• **What needs to be done**
Identical copies of all the records below are needed.
───── Available data ─────
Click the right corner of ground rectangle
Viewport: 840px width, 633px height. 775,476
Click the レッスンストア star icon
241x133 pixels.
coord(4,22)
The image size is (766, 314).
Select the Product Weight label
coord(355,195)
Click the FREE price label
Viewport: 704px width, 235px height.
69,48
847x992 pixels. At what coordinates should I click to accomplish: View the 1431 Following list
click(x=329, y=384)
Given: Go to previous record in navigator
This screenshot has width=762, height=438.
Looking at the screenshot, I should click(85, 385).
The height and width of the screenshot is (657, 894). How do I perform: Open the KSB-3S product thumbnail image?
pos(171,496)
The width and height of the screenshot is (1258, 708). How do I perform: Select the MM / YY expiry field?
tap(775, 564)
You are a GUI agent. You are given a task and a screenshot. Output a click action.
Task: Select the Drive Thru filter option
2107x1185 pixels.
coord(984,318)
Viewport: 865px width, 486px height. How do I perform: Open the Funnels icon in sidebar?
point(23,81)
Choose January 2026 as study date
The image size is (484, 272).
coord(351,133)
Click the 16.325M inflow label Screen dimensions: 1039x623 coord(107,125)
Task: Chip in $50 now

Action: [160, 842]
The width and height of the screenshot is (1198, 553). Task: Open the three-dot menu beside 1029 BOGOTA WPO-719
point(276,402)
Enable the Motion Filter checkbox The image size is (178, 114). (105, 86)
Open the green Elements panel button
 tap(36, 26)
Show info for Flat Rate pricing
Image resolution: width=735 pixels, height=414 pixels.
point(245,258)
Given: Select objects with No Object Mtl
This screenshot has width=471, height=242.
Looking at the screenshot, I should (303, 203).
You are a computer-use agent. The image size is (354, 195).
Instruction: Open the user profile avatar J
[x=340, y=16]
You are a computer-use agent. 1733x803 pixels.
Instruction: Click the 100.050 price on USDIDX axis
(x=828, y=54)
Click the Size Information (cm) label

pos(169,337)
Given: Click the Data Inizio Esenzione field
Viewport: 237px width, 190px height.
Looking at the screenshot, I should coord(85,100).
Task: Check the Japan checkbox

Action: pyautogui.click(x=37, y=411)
─────
• **Reply to the exercise**
Click the right corner of ground rectangle
Viewport: 840px width, 633px height. 775,476
Click the レッスンストア star icon
241x133 pixels.
coord(4,22)
The image size is (766, 314).
Select the Product Weight label
coord(355,195)
Click the FREE price label
Viewport: 704px width, 235px height.
69,48
847x992 pixels. At what coordinates should I click to accomplish: View the 1431 Following list
click(x=329, y=384)
Given: Go to previous record in navigator
This screenshot has width=762, height=438.
Looking at the screenshot, I should click(85, 385).
The height and width of the screenshot is (657, 894). How do I perform: Open the KSB-3S product thumbnail image?
pos(171,496)
The width and height of the screenshot is (1258, 708). How do I perform: Select the MM / YY expiry field?
tap(775, 564)
You are a GUI agent. You are given a task and a screenshot. Output a click action.
Task: Select the Drive Thru filter option
2107x1185 pixels.
coord(984,318)
Viewport: 865px width, 486px height. How do I perform: Open the Funnels icon in sidebar?
point(23,81)
Choose January 2026 as study date
The image size is (484, 272).
coord(351,133)
Click the 16.325M inflow label Screen dimensions: 1039x623 coord(107,125)
Task: Chip in $50 now

Action: [160, 842]
The width and height of the screenshot is (1198, 553). Task: Open the three-dot menu beside 1029 BOGOTA WPO-719
point(276,402)
Enable the Motion Filter checkbox The image size is (178, 114). (105, 86)
Open the green Elements panel button
 tap(36, 26)
Show info for Flat Rate pricing
Image resolution: width=735 pixels, height=414 pixels.
point(245,258)
Given: Select objects with No Object Mtl
This screenshot has width=471, height=242.
Looking at the screenshot, I should (303, 203).
You are a computer-use agent. The image size is (354, 195).
Instruction: Open the user profile avatar J
[x=340, y=16]
You are a computer-use agent. 1733x803 pixels.
Instruction: Click the 100.050 price on USDIDX axis
(x=828, y=54)
Click the Size Information (cm) label

pos(169,337)
Given: Click the Data Inizio Esenzione field
Viewport: 237px width, 190px height.
Looking at the screenshot, I should coord(85,100).
Task: Check the Japan checkbox

Action: pyautogui.click(x=37, y=411)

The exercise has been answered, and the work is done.